* Problem to solve
Please print out the lines between the one containing "Select the K in the bottom row" and the one containing "(x=663, y=476)", inclusive, copying them exactly.

Entries for locating words and elements:
—————

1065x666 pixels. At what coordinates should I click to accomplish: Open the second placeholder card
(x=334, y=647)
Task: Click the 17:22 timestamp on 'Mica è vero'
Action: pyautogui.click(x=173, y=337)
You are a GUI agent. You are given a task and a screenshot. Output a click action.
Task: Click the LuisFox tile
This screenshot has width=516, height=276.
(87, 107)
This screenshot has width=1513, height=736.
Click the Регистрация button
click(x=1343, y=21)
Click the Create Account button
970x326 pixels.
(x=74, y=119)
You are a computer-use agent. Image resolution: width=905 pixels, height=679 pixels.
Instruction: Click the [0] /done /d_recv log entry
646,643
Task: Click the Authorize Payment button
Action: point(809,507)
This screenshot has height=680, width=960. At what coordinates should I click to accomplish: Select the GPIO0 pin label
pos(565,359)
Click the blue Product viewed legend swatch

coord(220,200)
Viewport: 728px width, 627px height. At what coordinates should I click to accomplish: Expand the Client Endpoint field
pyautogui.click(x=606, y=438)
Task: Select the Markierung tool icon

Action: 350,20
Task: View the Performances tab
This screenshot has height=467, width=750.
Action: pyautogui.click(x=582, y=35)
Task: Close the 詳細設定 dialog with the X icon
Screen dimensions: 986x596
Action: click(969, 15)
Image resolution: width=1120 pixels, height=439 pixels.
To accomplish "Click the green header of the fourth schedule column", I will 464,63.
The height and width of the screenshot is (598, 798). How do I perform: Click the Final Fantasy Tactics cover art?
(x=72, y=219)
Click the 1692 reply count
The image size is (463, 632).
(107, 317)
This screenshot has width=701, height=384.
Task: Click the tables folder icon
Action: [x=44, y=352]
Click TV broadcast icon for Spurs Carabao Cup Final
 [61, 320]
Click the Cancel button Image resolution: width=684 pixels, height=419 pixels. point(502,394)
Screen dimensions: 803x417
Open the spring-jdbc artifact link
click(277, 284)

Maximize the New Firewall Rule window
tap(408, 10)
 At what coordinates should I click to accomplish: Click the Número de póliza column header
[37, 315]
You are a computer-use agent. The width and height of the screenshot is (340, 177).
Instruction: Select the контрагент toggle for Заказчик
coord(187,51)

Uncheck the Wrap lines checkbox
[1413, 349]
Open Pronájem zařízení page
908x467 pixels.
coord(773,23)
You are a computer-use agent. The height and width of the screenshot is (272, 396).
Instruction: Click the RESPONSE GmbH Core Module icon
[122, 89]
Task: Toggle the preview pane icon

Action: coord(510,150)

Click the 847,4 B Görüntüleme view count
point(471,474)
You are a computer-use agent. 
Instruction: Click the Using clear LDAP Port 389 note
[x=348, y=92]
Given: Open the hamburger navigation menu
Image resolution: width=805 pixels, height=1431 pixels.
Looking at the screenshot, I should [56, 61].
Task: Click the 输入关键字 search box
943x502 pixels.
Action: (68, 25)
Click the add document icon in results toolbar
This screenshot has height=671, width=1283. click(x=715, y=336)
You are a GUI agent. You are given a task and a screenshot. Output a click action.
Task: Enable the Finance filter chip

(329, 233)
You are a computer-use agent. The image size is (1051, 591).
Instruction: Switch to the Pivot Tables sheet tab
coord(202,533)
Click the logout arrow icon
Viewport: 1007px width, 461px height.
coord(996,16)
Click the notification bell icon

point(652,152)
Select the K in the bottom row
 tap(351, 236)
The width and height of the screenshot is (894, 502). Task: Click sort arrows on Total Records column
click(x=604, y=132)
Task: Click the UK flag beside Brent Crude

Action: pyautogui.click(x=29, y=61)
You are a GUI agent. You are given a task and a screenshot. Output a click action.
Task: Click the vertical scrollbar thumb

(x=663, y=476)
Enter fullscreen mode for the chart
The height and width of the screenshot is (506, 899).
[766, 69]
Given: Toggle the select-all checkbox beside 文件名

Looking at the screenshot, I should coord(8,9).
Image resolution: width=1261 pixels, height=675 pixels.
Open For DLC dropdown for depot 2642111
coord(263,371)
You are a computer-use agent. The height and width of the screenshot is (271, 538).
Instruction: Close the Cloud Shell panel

—————

* Reply
Select the K in the bottom row
 tap(351, 236)
The width and height of the screenshot is (894, 502). Task: Click sort arrows on Total Records column
click(x=604, y=132)
Task: Click the UK flag beside Brent Crude

Action: pyautogui.click(x=29, y=61)
You are a GUI agent. You are given a task and a screenshot. Output a click action.
Task: Click the vertical scrollbar thumb

(x=663, y=476)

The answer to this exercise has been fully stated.